In an apparent official statement, AnonyOps declared in a separate posting on Pastebin.com that “Anonymous is not unanimous,” and that it is impossible to confirm or deny actions taken under its name.
Anonymous is a libertarian hacking group (or groups) that opposes government secrecy and corruption, primarily through online activism that takes the form of breaching websites and IT systems and exposing information. Its beef with BART stems from a fatal police shooting at a station in July, which generated protests at BART stations. When the transit system sought to deprive protesters of communications to organize by shutting off power to station cell sites on Aug. 11, Anonymous called the action censorship and responded with a hack against BART websites. As of this writing, myBART.org is online but “under construction.”
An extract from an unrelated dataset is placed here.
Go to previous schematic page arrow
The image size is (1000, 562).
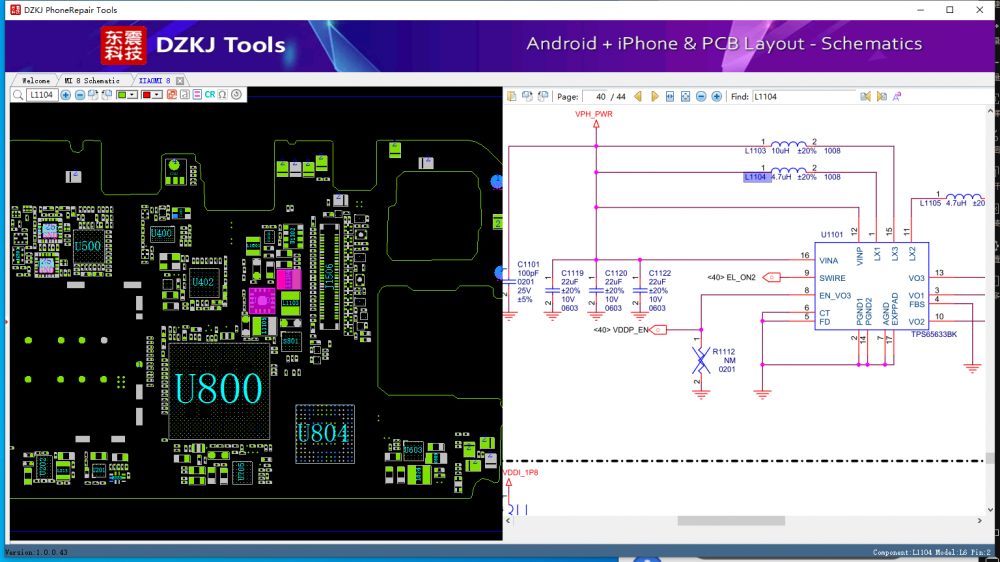point(638,96)
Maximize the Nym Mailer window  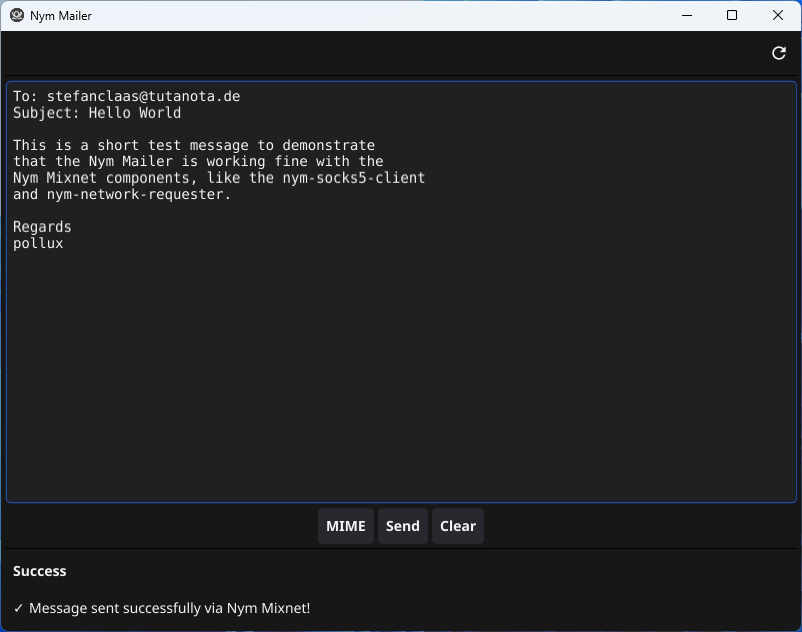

The group’s Operation BART is listed as an ongoing operation on the group’s website, and the breach of BARTPOA.com appears to be part of it. But identifying an official Anonymous activity, or even defining the group, is difficult.
“Most people think we're a group of shadowy hackers,” the AnonyOps post says. “This is a fundamental flaw. Anonymous is groups of shadowy hackers. The mainstream media needs to understand that Anonymous isn't unanimous.”
The post complains that much of the good activist work done by Anonymous is ignored while “a destructive minority is getting a majority of the press.”
According to the post, “Hacking isn't just about breaking into Web servers and leaking data to the public. It is about learning more about the technologies we use and social norms we are subject to. Don't let the actions of a few skew your perception of hackers as a whole.”